I tried to support him.  I had so much hope for him.  The Whites had embraced him and everything, and then he gets caught with drugs in his car! You stupid hood FUCK. They had to change the entire song because you weren’t able to leave ATL. They gone put your ass in jail. For 27 years, because of some Extasy Pills. Fucking Leotard. But, I’m not gone lie, it would be a very smart move if Tiny took that charge for you . . .

Fact: Usher is too Damn Old to be Dancing

Usher, you got 2 kids.  You know you got hip issues.  Nigga, just sing. It’s okay, we still love your voice.  It still takes most women to a happy place.  But seeing you try to become the Club Queen, not the Business.  Not at all.  Every time i hear a song by you lately, I think to myself, “Dammit, where is my Glow Stick? I must have left it at that Rave last weekend!” You are a 30+ black man, start singing about love everlasting and fucking . . . Everyone would respect you more.  Leave the dancing to Justin “Ellen’s Gay Counterpart” Beiber. Train up a child in the way he should go . . .

Fact: MAAAAAAAAAAAAAAAAAAAAAAAAAAAAAAAAAAAN FUCK TAYLOR SWIFT

Yeah, I said that shit . . . . so did Kanye last night. Really bitch?!?!  You wrote a WHOLE FUCKING SONG about Kanye West being immature last year, like 3 months after his mother died, and you decided to sing it now.  NOW BITCH?!?!  Ohhh I hate you AND your PR team.  You thought it was going to help everyone remember how Kanye helped you sell 3 more million copies of your last album?

Or how, the majority of people you didn’t listen to country music didn’t know who the fuck you were before he Kanye’d you last year.  You should have wrote a song called, “Thank You Kanye West, you made me relevant.” You thought you would look extra young and innocent if you went barefoot huh, and strummed a guitar? No Bitch, you looked like you were trying too hard.  You and you pale ass monkey feet need to go somewhere.  We are ALLLLL over you!

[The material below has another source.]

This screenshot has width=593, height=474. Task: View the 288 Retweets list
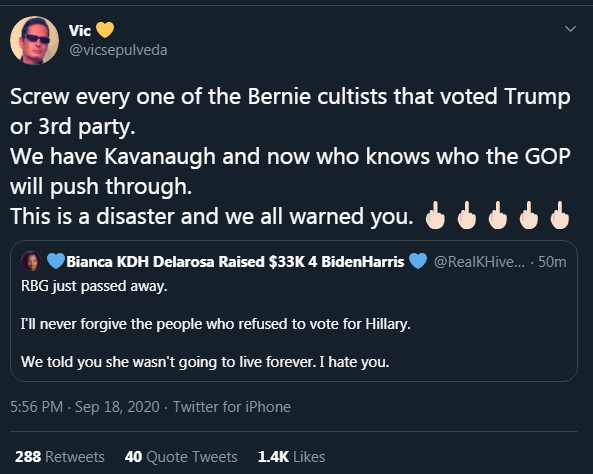pyautogui.click(x=60, y=457)
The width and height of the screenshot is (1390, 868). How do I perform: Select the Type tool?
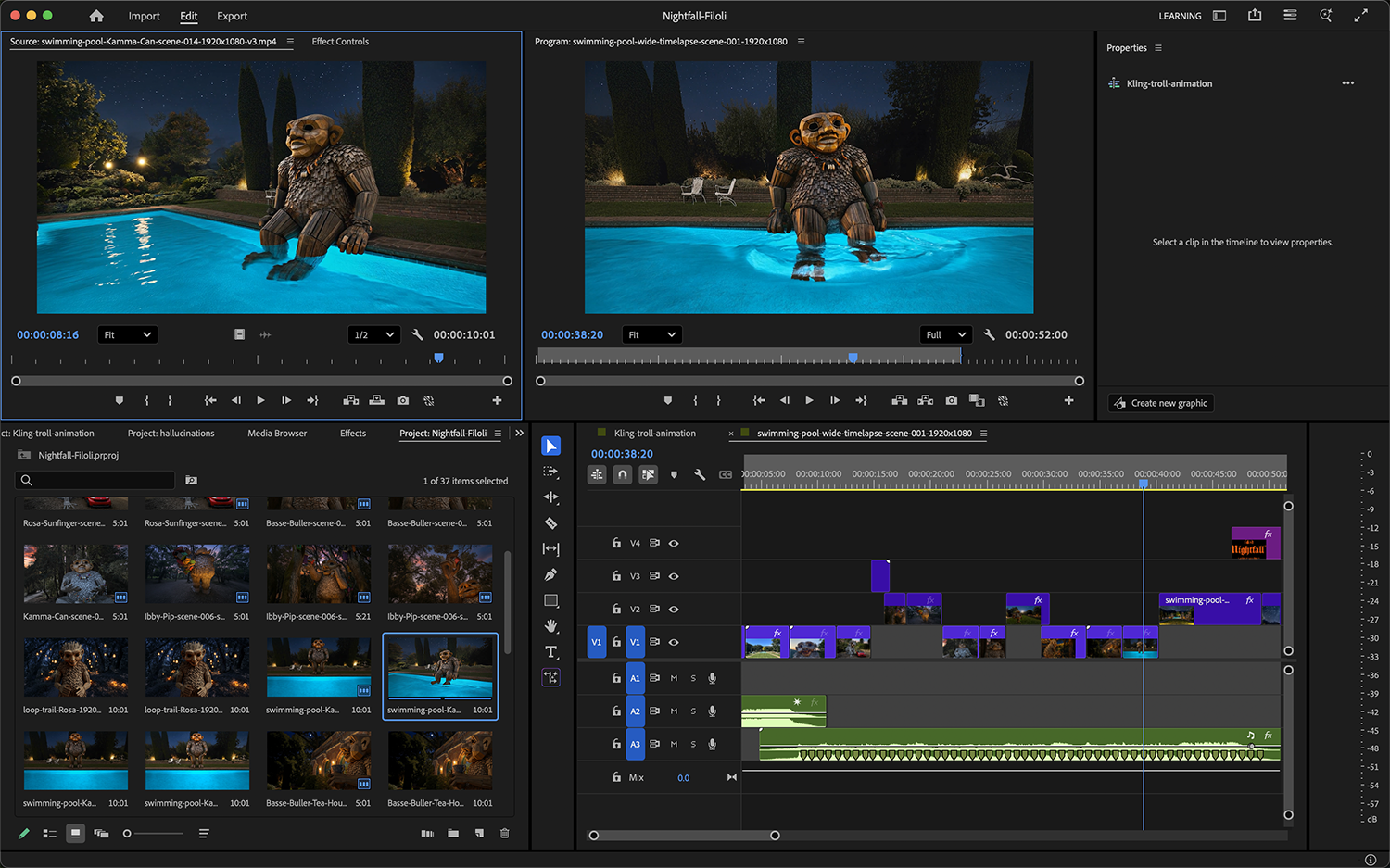pos(550,652)
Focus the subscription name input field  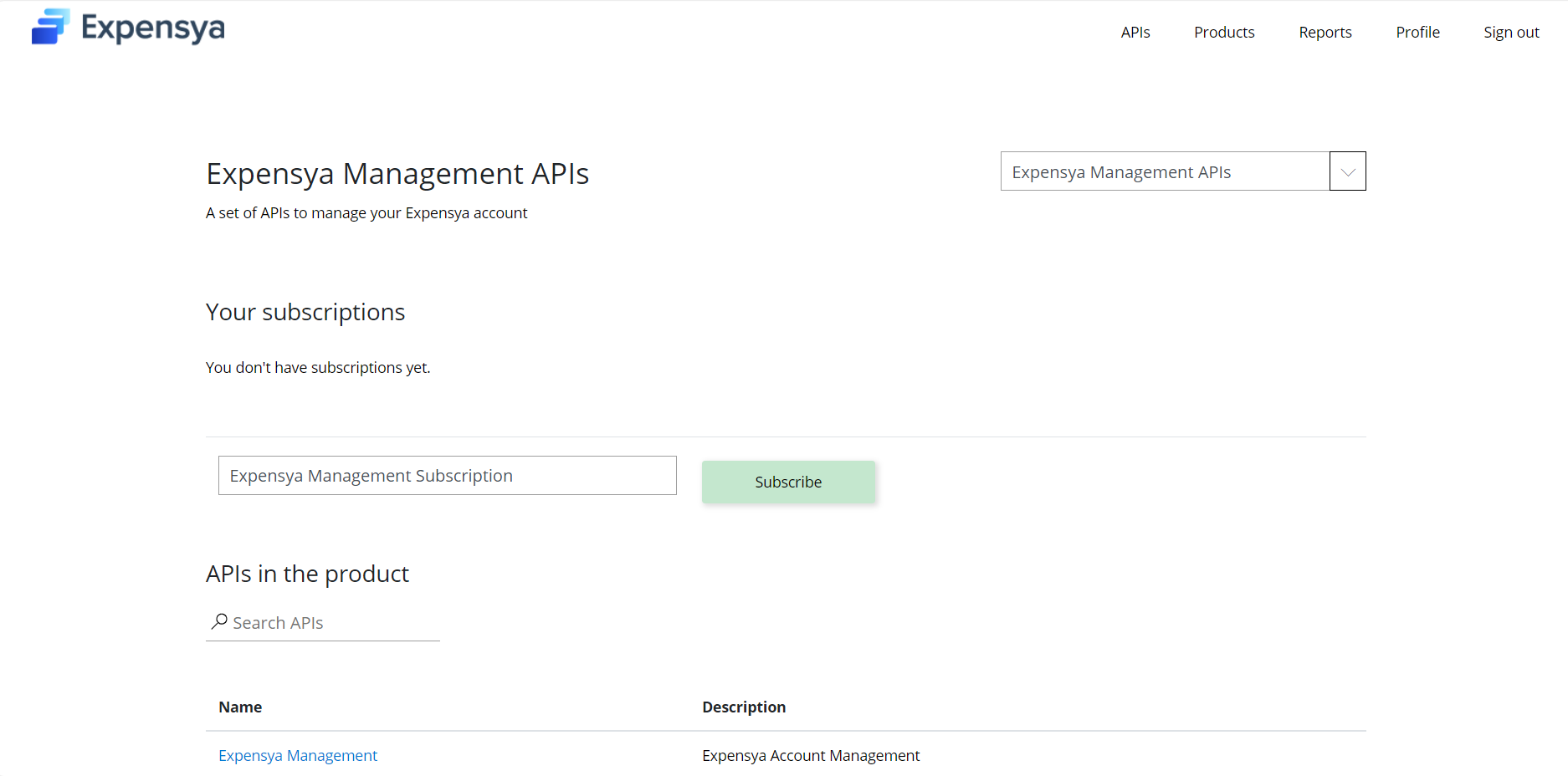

Fact: Kanye West is a Musical Genius

Kanye West – Runaway (feat. Pusha T) {Click for the MP3 Version of the VMA Performance}

Call me a Pegro if you want to, I’m right.  Any artist who can create what is the ANTHEM for most of the people I know is Musical Royalty in my book.  That song last night was awesome.  the staging of the performance as beautiful.  The red was doing a bit much, but still, that was Awesome.  Those of you who are so “Enlightened” that you can’t like Kanye anymore are posers. Acknowledge his talent, even if you don’t like his personality or his actions.  But either way:

And I always find something wrong,
You been putting up with my shit for way too long
I’m so gifted at finding what I don’t like the most
so I think it’s time for us to have a toast

Lets have a Toast for the Douchebags
Let’s have a Toast for the Assholes
Let’s have a Toast for the Scumbags
Everyone of them that I know

Lets have a toast for the Jerk Offs
That’ll never take work off
Baby I got a plan, Runaway fast as you can

Cuz what he said to Taylor Swift was . . . . . Bitch Boo Bye!